何を求めて僕らの会社に働きにこられるのか、働いてくださっているのかといった時に、報酬を上げたいだけだとしたら、もしかしたらもっと別の会社もあるかもしれないんです。そうではなく、「納品がない」というやり方によって、お客さまと直接コミュニケーションを取りながら、自分の力で仕事ができるということだったり。
倉貫:例えばプログラムを書くということも、これは納品があるビジネスだったり、昔ながらのシステム開発だと、どうしても人を束ねないといけない。それこそ人を増やさないと儲からない仕組みだったり、成績が出ない仕組みだと、いわゆる管理職になったりだとか、どんどんとプログラムを書くことから離れて、調整だけするようになって、それが評価される世界観になりがちなんです。
そうじゃないところもいっぱいあると思いますけど、僕らの会社は、少なくともプログラムを書くこと自体にすごく価値を置いているし、プログラムを書ける人が先ほどのコミュニケーションをして、お客さんとまで話すから、めちゃくちゃムダがなくソフトウェアを作っていけるので。
そういう働き方をしたい方に、そういう環境を提供できている。お給料で差をつけて競争力を煽ってということでは、まずないんじゃないかなというのが大前提にありますね。
坂東:なるほど。一律といっても、高いレベルでの一律だと思うんですけど、それにしても、たぶん何千万円とかにはなっていないと思うんですけど。
倉貫:そうですね、常識の範囲内ですけど(笑)。
坂東:そうですよね、日本の中の常識の範囲内だと思うんですけど。そうなると、すごい人たちを集めていて、もしかしたら外資系の会社とかに入ったら、それくらいもらえる人がいるかもしれない。でもそういう人たちは、お金以外の報酬があるということですよね。
倉貫:そうですね。働き方もそうだし、例えば僕らで言うと、勤怠自由で、有休をどれだけでも取れる、どこで働いてもいいみたいなところもあります。かつIT企業にしては圧倒的に珍しく、残業がほとんどないという会社でもあり。
かつ、いわゆるこれも昔ながらのシステム開発で言うと、「人月」と呼ばれている、1人頭おいくらでシステム開発に従事させるみたいな。そのやり方をすると、高い生産性を上げてもぜんぜん誰も得しないみたいな世界観があるんですけど。
坂東:なるほど、確かに(笑)。
倉貫:僕らはちゃんと技術力を上げて、能力を上げて、生産性を上げることによって、より多くの案件ができたり、より自分が研究したい技術に時間を投資できたりだとか、仲間と一緒にいろんなことができることに時間を使える。そこにメリットがあると思っていただいている環境を作れている。だから、金銭的報酬以外のものも、いろいろあるのかなと思ってはいますね。

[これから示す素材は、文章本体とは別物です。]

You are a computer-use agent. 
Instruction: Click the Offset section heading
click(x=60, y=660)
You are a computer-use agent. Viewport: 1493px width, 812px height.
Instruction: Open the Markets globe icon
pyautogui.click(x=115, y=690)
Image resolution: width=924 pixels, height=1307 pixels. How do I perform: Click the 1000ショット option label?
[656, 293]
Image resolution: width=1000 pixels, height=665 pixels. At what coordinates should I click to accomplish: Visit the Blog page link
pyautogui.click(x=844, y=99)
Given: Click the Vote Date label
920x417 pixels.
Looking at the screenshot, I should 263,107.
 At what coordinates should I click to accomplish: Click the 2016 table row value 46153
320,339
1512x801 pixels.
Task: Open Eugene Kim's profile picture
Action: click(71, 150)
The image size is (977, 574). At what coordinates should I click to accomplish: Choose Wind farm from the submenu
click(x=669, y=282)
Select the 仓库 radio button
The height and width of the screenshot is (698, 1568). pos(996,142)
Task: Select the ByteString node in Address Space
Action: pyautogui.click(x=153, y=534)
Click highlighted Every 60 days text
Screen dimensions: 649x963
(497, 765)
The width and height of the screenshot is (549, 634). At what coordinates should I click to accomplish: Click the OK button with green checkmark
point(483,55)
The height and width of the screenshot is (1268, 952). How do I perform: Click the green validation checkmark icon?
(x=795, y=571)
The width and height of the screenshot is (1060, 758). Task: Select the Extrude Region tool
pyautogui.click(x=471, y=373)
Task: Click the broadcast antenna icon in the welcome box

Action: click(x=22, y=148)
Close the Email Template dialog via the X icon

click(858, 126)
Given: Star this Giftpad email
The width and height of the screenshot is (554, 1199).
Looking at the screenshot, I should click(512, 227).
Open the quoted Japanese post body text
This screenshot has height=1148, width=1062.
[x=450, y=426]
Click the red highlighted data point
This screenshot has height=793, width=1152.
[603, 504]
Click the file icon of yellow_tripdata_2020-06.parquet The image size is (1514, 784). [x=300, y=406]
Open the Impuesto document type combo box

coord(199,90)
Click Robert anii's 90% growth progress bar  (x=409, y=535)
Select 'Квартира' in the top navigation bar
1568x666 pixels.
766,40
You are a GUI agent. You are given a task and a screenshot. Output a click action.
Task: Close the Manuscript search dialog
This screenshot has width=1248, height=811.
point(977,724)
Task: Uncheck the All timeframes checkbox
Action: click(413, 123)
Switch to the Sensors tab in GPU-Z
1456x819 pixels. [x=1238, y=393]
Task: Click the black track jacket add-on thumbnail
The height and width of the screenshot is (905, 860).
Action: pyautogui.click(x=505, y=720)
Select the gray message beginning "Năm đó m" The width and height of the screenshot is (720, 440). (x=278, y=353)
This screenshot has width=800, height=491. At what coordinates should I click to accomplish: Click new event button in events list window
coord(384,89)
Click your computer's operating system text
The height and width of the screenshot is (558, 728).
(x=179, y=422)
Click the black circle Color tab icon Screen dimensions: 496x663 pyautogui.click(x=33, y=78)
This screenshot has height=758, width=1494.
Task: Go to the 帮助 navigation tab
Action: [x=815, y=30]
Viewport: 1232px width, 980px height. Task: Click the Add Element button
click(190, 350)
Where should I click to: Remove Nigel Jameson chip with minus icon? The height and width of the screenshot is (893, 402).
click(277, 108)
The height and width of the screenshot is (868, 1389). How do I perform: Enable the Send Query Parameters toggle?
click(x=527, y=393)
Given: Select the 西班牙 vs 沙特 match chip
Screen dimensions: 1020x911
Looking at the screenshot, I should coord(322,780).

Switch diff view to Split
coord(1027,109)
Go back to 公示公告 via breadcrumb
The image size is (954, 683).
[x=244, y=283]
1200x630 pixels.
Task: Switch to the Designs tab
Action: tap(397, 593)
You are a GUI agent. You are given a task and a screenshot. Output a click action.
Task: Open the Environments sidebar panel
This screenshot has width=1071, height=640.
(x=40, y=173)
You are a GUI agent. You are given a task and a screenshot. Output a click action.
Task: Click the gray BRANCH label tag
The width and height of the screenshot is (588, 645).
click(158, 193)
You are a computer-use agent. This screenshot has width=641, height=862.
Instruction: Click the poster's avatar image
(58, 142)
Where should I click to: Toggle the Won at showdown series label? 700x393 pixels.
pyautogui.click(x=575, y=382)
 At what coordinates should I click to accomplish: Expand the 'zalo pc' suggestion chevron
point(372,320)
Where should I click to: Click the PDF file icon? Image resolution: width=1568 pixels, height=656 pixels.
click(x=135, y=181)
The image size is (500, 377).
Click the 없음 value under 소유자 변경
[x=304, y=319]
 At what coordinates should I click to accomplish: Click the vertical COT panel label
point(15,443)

坂東:たけちゃんから見て、そういうCTOクラスの人たちが、魅力に感じられるだろうなと思いますか?
武井:そうですね。エンジニアの方って、これは一般論であんまり語れないですけど、営業職とかに比べると、金銭的欲求が強くない人も多くいて。例えばオープンソースプロジェクトとかLinuxとかもそうですし、そういうものに関心がある方々は、本当に「人類の進化に貢献したい」みたいな。そういう欲求の人もたくさんいるし。
坂東:そうか。
武井:俺、ソニックガーデンで好きなのが、「給料は上がらないけど、仕事が速くなってきたら時間が余るから、時間が報酬だ」という考え方。俺、これはめちゃくちゃ理にかなっているなと思っていて。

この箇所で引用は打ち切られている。